Barkley tried to explain his reasoning on TNT’s Inside the NBA, but was met with awkward silence from his colleagues.
Barkley eventually went a little more in-depth on his decision.
“He’s been the best bench player in the NBA this year,” Barkley said of Clarkson. “They (the Jazz) got the best record in the NBA. Most people don’t notice that he has been fantastic this year. That’s why I got him on my list. … Davis has not played like an All-Star. This ain’t a lifetime achievement award. … We’re talking about who’s having the best year, not who’s the better player.

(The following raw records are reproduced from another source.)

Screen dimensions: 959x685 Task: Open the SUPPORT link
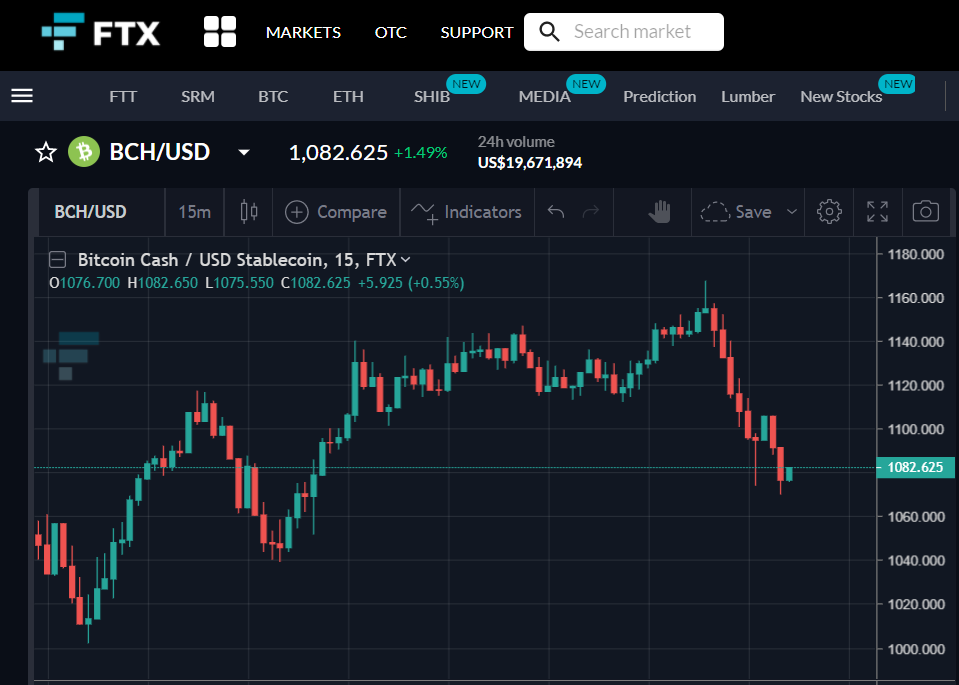[x=477, y=32]
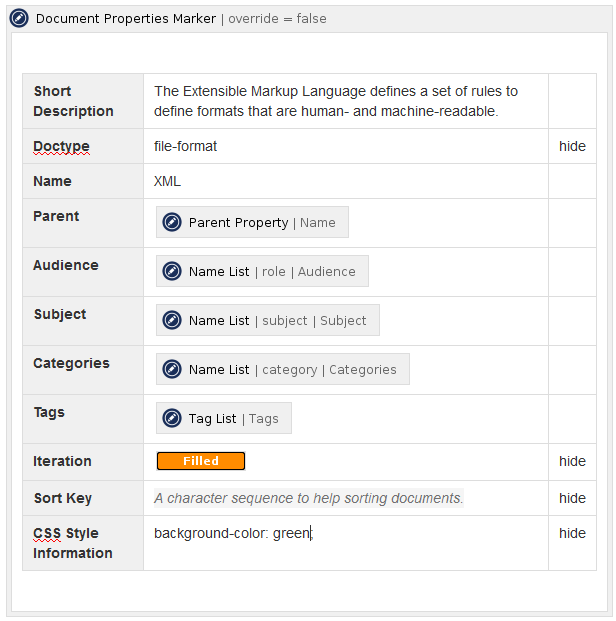
Task: Click the 'hide' control in Iteration row
Action: point(572,461)
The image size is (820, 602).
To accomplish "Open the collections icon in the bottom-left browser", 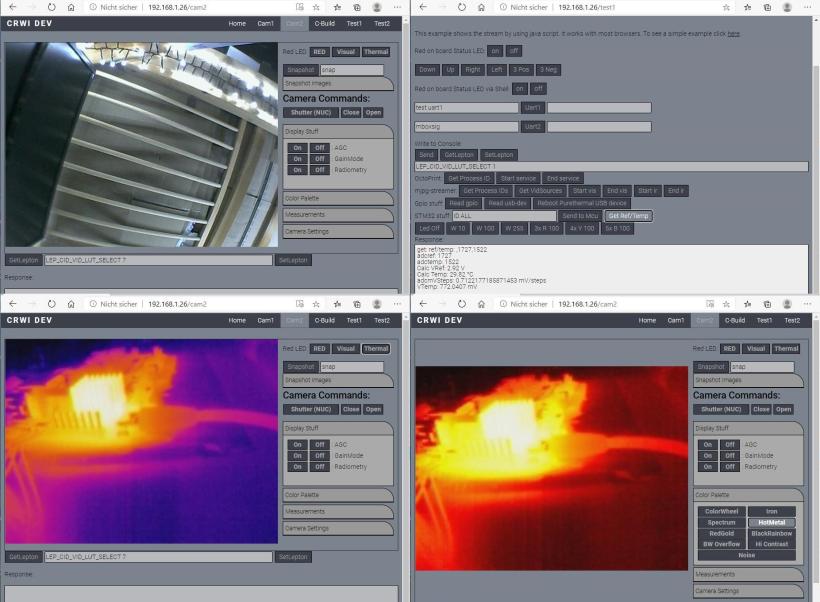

“We love Anthony. He’s a good kid and a great player. But his numbers are down. I’m not going to give it to him just because he’s a perennial great player. He has not played like an All-Star this year.”
Barkley is right — Davis’ numbers are down. But even in a down year, he’s among the most productive players in the NBA. Davis is averaging 22.5 points, 8.4 rebounds and 1.8 blocked shots per game.
Meanwhile, Clarkson is averaging 18.2 points in 26.2 minutes per game for the Western Conference-leading Jazz. While solid, looking through history there aren’t a ton of sixth men making All-Star squads.
Anthony Davis Dealing With Injuries
All the debate might be a moot point, considering it’s unlikely Davis plays in the All-Star game due to injury. Still, Davis would like to have the All-Star nod on his resume, seeing as he’s been selected the last seven consecutive seasons.
“Certainly we’re going to be cautious with this type of injury, and we’ll see how he responds to treatment and re-evaluate him in a couple weeks,” Lakers head coach Frank Vogel said this week, noting that Davis would be out through the All-Star break.
Both Davis and the team have stressed that they don’t feel that the injury is too serious and that everything that’s being done is in an abundance of caution, especially after a very short offseason following a championship run inside of the bubble.
“I haven’t had those talks with the medical team, but certainly that’s in the back of our minds with the short turnaround. These are things that you worry about, but again, hopefully, it’s not serious,” Vogel said when asked if the short offseason contributed to the injury. “It’s really one of those things that’s out of our control, so me personally, I don’t spend too much time thinking about it.”
LeBron James Named All-Star Starter
There’s was no debate about LeBron James being an All-Star. He garnered the most votes overall with 5,922,554 and also notched the most votes from media members and fellow players.
It’s his 17th All-Star selection — third-most in NBA history, behind Kareem Abdul-Jabbar (19) and Kobe Bryant (18). James is the leading scorer in All-Star Game history (385 points) and extends his record for consecutive All-Star starts to 17. James will serve as an All-Star captain, along with Kevin Durant.
Kyrie Irving, Bradley Beal, Giannis Antetokounmpo, Joel Embiid, Stephen Curry, Luka Doncic, Kawhi Leonard and Nikola Jokic were the others starters named on Thursday. The remaining All-Star selections will be revealed on Feb. 23.